WHAT IS NEEDED:
What lines below include the word "table"? Copy each one.

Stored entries
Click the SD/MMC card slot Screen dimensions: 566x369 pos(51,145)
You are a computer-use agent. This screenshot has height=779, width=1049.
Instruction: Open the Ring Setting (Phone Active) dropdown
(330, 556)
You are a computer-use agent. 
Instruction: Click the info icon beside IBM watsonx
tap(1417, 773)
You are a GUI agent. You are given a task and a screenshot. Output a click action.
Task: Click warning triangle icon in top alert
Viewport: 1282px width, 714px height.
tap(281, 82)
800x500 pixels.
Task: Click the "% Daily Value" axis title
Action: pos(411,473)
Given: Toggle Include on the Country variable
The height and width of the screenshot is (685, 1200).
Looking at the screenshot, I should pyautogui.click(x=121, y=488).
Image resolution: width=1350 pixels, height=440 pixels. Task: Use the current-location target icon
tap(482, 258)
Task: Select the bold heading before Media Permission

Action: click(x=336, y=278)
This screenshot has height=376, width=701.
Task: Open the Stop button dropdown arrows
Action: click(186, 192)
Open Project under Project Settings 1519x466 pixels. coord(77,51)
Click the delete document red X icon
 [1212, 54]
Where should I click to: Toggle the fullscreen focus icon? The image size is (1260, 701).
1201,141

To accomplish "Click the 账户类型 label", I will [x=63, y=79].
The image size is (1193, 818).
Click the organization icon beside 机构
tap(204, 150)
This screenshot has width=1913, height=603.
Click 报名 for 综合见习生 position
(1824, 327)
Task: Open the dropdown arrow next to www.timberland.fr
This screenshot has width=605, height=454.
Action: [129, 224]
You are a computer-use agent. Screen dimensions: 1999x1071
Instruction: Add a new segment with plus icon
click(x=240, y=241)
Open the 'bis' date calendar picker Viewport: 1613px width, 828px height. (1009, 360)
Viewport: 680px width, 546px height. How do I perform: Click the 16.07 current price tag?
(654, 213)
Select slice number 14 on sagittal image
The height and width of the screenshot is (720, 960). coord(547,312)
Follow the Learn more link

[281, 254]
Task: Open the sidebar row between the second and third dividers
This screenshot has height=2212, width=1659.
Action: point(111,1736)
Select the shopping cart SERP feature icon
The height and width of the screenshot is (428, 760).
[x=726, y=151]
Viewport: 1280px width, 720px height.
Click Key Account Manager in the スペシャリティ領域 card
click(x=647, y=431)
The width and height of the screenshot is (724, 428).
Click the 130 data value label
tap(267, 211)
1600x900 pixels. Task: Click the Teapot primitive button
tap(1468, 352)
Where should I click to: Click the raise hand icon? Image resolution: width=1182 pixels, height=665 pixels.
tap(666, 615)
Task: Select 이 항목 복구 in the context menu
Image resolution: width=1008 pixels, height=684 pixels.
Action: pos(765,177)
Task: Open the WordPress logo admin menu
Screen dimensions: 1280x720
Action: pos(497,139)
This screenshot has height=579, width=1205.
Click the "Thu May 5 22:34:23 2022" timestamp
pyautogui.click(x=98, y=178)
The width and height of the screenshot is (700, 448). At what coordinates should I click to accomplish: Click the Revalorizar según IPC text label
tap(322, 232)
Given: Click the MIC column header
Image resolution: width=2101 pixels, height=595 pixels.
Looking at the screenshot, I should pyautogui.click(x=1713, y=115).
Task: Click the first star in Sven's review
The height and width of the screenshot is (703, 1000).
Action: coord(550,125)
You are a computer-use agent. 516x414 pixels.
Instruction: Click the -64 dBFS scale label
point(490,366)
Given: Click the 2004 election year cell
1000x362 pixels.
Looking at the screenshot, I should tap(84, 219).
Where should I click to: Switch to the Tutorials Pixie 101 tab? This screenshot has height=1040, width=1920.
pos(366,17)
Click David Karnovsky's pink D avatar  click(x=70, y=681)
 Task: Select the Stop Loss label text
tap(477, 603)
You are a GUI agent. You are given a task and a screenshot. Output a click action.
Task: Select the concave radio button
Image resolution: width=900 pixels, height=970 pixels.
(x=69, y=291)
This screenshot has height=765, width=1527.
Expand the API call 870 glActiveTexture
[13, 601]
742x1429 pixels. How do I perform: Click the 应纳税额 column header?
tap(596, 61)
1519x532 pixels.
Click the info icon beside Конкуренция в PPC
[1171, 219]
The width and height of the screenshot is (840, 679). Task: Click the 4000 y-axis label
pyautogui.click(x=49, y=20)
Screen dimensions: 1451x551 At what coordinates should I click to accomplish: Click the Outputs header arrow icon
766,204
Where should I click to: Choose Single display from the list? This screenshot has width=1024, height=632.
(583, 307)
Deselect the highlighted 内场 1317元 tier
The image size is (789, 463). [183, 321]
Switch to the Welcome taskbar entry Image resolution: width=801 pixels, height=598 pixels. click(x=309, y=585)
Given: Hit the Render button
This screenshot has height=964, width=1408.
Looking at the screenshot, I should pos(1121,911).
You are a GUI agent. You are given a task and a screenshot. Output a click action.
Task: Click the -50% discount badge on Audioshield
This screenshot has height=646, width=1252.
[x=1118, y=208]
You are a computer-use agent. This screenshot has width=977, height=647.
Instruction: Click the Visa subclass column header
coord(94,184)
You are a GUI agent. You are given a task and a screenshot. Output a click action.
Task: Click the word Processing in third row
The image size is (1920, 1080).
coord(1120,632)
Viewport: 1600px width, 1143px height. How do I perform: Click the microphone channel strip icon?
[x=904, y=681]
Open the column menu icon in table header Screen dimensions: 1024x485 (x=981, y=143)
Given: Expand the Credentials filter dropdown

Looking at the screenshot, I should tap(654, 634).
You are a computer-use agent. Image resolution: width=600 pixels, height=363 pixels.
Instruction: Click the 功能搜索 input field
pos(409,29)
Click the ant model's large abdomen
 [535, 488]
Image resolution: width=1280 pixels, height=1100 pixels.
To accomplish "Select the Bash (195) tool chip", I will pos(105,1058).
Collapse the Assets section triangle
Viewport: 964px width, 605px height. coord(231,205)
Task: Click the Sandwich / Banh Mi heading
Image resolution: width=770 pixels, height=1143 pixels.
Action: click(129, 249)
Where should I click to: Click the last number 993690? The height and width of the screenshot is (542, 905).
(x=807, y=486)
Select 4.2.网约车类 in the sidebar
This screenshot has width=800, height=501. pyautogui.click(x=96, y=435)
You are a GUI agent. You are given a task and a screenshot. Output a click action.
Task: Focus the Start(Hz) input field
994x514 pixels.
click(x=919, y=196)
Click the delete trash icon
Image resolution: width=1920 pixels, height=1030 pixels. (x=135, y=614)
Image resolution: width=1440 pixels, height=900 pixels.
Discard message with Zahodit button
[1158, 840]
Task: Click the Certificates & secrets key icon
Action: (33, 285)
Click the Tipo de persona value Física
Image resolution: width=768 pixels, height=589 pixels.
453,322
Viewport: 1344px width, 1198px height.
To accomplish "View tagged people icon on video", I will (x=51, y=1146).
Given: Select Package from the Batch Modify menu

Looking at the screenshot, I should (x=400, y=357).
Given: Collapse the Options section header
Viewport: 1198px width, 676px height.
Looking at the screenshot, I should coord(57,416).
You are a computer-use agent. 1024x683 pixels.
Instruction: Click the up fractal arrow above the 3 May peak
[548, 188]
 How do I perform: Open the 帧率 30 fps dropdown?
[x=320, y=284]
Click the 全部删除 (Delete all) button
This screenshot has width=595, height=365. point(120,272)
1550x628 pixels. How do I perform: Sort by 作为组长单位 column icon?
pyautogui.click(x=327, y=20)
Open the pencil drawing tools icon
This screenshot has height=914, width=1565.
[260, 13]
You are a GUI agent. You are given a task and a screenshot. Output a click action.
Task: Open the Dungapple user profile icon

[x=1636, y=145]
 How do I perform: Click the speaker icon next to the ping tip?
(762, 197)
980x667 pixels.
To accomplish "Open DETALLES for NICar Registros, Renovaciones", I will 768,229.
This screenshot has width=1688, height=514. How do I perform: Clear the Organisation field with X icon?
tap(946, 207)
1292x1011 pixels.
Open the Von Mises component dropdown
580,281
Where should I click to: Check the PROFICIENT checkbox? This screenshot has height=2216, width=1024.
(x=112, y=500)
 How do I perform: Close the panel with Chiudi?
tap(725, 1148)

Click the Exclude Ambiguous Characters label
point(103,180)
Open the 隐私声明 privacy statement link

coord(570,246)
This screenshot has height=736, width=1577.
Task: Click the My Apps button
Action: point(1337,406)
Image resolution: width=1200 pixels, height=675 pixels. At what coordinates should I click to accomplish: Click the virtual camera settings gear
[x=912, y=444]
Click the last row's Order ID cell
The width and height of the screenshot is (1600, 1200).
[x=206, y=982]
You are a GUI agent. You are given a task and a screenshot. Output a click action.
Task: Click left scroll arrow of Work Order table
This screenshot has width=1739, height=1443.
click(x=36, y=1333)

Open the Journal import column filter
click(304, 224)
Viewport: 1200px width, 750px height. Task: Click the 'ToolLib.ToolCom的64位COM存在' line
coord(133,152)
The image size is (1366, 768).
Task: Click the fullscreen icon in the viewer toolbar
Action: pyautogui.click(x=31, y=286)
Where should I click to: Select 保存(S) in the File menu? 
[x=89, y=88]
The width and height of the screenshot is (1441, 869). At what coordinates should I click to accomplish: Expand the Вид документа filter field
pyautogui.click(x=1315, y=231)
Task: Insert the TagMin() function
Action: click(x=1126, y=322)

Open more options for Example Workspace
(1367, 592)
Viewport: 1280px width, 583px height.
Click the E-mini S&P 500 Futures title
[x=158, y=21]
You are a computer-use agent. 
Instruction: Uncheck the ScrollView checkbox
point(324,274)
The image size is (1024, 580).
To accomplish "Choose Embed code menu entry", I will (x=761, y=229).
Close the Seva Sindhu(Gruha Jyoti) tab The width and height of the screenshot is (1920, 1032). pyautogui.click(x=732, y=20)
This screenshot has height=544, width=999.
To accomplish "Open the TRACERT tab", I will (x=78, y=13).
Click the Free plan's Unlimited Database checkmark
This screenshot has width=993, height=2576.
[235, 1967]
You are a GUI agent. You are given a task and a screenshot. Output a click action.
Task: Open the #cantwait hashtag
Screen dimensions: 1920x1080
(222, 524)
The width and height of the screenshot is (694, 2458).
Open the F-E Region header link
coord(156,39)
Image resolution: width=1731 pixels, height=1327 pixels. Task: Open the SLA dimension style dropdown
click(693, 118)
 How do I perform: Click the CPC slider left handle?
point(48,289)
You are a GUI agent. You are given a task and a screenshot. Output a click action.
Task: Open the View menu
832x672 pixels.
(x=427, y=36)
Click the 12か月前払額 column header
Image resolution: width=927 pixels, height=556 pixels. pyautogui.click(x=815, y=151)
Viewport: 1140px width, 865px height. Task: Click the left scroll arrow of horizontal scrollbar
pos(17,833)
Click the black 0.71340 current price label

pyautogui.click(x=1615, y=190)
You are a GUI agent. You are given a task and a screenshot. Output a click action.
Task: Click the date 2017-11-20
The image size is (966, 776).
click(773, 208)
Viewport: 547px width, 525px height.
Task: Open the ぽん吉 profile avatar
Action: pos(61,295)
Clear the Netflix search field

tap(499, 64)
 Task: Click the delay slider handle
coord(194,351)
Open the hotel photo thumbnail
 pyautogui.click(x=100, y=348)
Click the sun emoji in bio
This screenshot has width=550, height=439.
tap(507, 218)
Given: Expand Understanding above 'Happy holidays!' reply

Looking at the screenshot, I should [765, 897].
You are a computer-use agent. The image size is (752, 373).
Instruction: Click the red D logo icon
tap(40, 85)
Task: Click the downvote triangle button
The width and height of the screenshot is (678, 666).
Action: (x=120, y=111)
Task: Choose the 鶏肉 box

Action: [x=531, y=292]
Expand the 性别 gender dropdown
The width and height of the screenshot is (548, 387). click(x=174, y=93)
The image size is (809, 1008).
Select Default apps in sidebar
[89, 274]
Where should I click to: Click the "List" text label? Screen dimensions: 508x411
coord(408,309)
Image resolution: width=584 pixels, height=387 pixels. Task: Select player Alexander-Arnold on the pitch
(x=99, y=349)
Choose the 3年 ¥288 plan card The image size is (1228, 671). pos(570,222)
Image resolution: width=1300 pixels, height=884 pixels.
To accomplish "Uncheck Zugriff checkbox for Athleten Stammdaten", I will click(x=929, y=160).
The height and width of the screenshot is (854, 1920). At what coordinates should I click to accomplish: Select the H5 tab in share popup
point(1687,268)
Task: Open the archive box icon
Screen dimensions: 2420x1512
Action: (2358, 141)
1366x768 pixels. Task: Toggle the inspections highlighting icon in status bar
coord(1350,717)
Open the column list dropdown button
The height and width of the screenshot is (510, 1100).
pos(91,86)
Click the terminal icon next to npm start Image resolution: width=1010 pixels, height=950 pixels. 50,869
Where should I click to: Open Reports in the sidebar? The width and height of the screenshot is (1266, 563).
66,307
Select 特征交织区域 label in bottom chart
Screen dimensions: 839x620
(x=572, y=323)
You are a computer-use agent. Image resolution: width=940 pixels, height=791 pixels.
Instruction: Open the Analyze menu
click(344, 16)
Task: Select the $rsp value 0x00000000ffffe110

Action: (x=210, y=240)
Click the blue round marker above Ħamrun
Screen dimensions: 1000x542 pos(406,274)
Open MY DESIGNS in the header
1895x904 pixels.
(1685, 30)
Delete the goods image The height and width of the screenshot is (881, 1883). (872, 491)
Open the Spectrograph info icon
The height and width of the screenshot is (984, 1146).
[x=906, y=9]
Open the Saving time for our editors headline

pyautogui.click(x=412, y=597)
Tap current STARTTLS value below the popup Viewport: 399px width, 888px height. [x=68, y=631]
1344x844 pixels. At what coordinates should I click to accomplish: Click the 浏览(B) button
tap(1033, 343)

ANSWER SPACE:
Open the column menu icon in table header Screen dimensions: 1024x485 (x=981, y=143)
Task: Click left scroll arrow of Work Order table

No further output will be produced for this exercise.